There are three basic features to a US$3000 FLUPSY. First, there is a floating raft. Embedded within the raft – hanging down into the water column – are a series of small containers, called silos, that have solid sides and a mesh on the bottom small enough to hold oyster seed. Each silo then has an outlet pipe that inserts into a trough located in the middle of the float where a pump continually pumps water back out of the trough.
The pump creates a water level differential between the inside of the trough and outside in the silos where the shellfish are held. That pressure difference induces a flow of water up through the bed of shellfish and then out the discharge pipe into the centre trough where the water is then pumped back out.
“They are called ‘upwellers’ because the net water flow goes from the base up to the top of the column of shellfish seed,” Dale Leavitt said. “You have to custom-make the silos and centre trough but everything else you can buy off the shelf, including the pump.”
All the information Dale Leavitt made available at the Australian workshops has been converted into PDF files that can be viewed at the Select Oyster Company website, Ana Rubio says.
A ‘how-to’ kit that describes how to build a FLUPSY especially suited to Australian shellfish producers is also being prepared for the FRDC. “There is a huge amount of interest in the technology,” Dale Leavitt said.
“Everywhere I went people asked for specific information because their intention is to build one and test it out sometime in the next year. What attracts them is the same thing that attracted me to do this research – the potential for commercial efficiencies. It leads to better outcomes for their business.”
He said he found the contrast between operations in the US and Australia interesting. “From a technological standpoint, the US maybe has a little better grasp on hatchery development and nursery operations. But the Australians definitely have the leg-up in terms of grow-out technology.”
He cites the example of Australian growers’ use of the basket culture system for growing oysters in suspended culture. “That is something I don’t think many of our US growers had thought about as they mostly grow oysters in racks on the bottom,” he said.
The idea of building a shared floating upweller system (FLUPSY) to improve the production of Sydney Rock Oyster (Saccostrea glomerata) spat is being considered by some New South Wales oyster growers.

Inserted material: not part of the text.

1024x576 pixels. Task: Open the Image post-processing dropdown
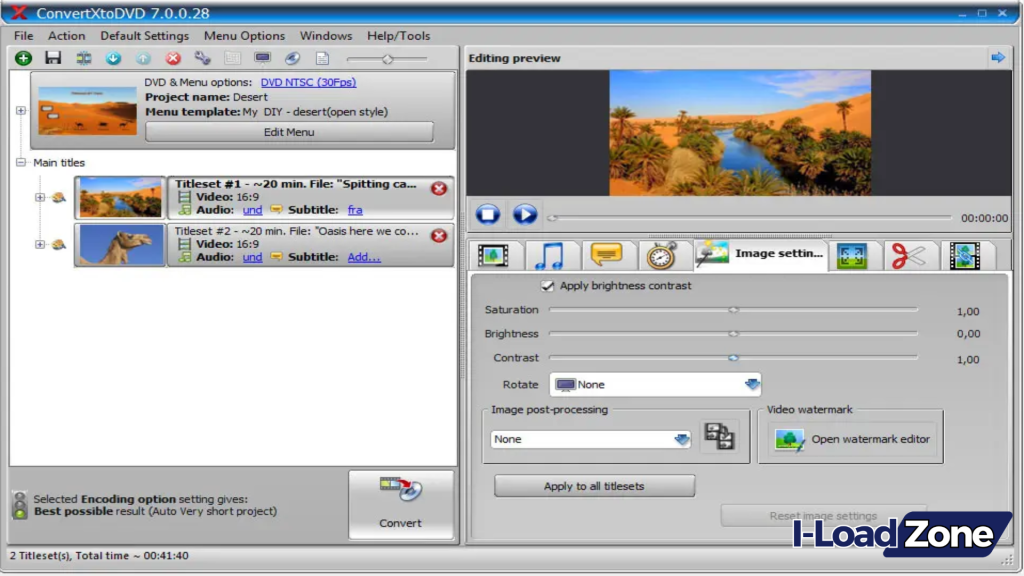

Ana Rubio is a director of the NSW-based Select Oyster Company (SOCo), which was established by the NSW oyster industry in 2004 to commercialise new lines of Sydney Rock Oysters, particularly those with improved disease resistance. However, she says production of spat by the hatcheries involved in SOCo has struggled to keep up the supply.
A single FLUPSY system would have capacity to grow out more spat than any single oyster producer is currently able to secure.
Following the visit by Dale Leavitt and workshops detailing the FLUPSY technology, she says growers in several regions have discussed with her the possibility of a jointly operated system in their estuaries.
“If hatchery production increases and becomes as consistent as the supply of Pacific Oyster (Crassostrea gigas) spat is in Tasmania and South Australia, it might be more economically viable for individual businesses to have their own nursery systems,” she says. “But there is simply not enough hatchery-reared Sydney Rock Oyster spat for that at the moment.
“Working together, growers farming in the same estuary would be able to share the costs, and the capacity of a FLUPSY.” She says some nursery operators in NSW are also interested in the technology to replace or to add to the land-based upwellers they use.